Emballages plastique et circularité : un premier bilan d’étape décevant, pointe la Fondation Ellen MacArthur
La Fondation Ellen MacArthur vient de publier, en collaboration avec le Programme des Nations Unies pour l’environnement, le rapport d’étape «Global Commitment 2022»*. Celui-ci est sans appel : les entreprises engagées sur des solutions circulaires de leurs emballages plastique à horizon 2025 n’atteindront pas leurs objectifs. Malgré des progrès parcellaires, le rapport met en exergue un recul sur la réduction de plastique vierge et la part des emballages réemployés. La notion même de l’engagement volontaire semble donc montrer ses limites. Face à ce constat, la Fondation Ellen MacArthur appelle les entreprises à accélérer en matière de réemploi, d’arrêt des plastiques souples et de découplage de leur croissance et de l’emballage. Et les Etats à faire preuve d’ambition dans le cadre du futur traité international contraignant sur la pollution plastique.

 

Les conclusions du rapport ont fait réagir plusieurs associations, dont No Plastic in My Sea.

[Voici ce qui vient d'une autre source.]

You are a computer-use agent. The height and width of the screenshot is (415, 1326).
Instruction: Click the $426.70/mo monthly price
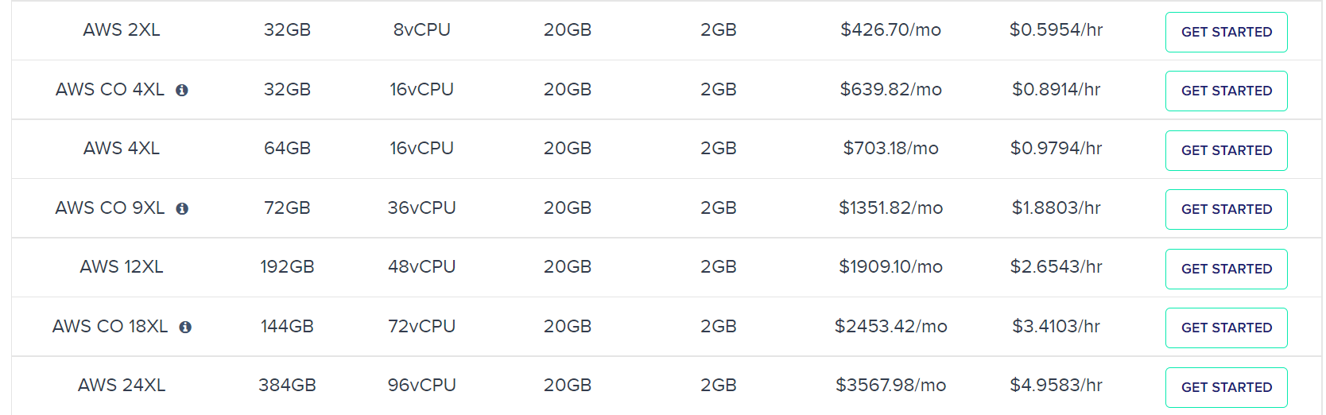coord(890,30)
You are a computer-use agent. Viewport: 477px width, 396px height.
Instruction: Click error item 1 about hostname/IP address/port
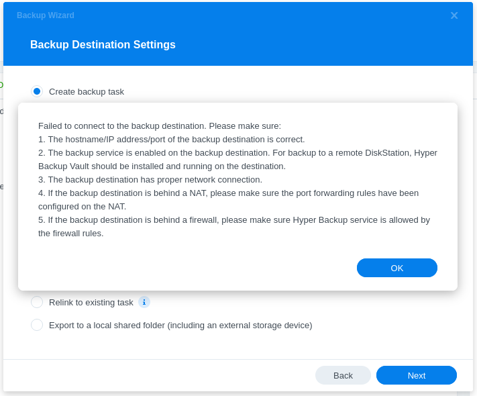coord(172,139)
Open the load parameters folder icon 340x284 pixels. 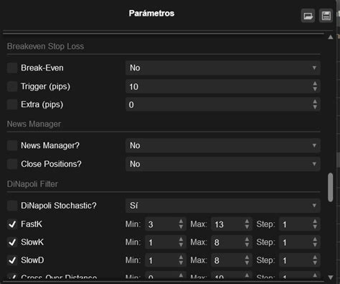coord(308,16)
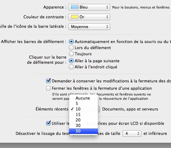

Pour cette dernière, le «Gobal Commitment» n’engageait pas suffisamment les entreprises sur les solutions prioritaires à la pollution plastique reconnues par les scientifiques, la réduction de la production de plastique et le réemploi, notamment recommandées par l’étude de Pew Charitable trust «Breaking the plastic Wave». «En effet, l’objectif global de 100% d’emballages réutilisables, recyclables ou compostables d’ici 2025 ne permettait pas de faire émerger les solutions plus disruptives de réduction et réemploi et risquait d’entraîner une focalisation sur le seul recyclage», explique l’association.

 

Dans les faits, l’usage de plastique vierge a augmenté de 2,5% entre 2020 et 2021 alors que le taux d’emballages réemployés a baissé de 1,5% à 1,2% entre 2019 et 2021. Par ailleurs, si l’incorporation de plastiques recyclés dans les emballages augmente, elle reste nettement en dessous du niveau nécessaire pour atteindre l’objectif de 2025 (10% seulement pour un objectif de 26% en 2025). «Ce rapport démontre à quel point les engagements volontaires ne répondent pas à l’urgence de la situation et repoussent l’émergence des solutions nécessaires en termes de réduction et réemploi pour espérer endiguer la pollution plastique et micro plastique qui affecte notre environnement et notre santé», a commenté Muriel Papin, déléguée générale de No Plastic In My Sea.
 

 

*Le « Global commitment » ou « Engagement mondial » réunit depuis 2018 plus de 500 organisations, majoritairement des entreprises qui représentent 20 % de tous les emballages plastiques produits dans le monde.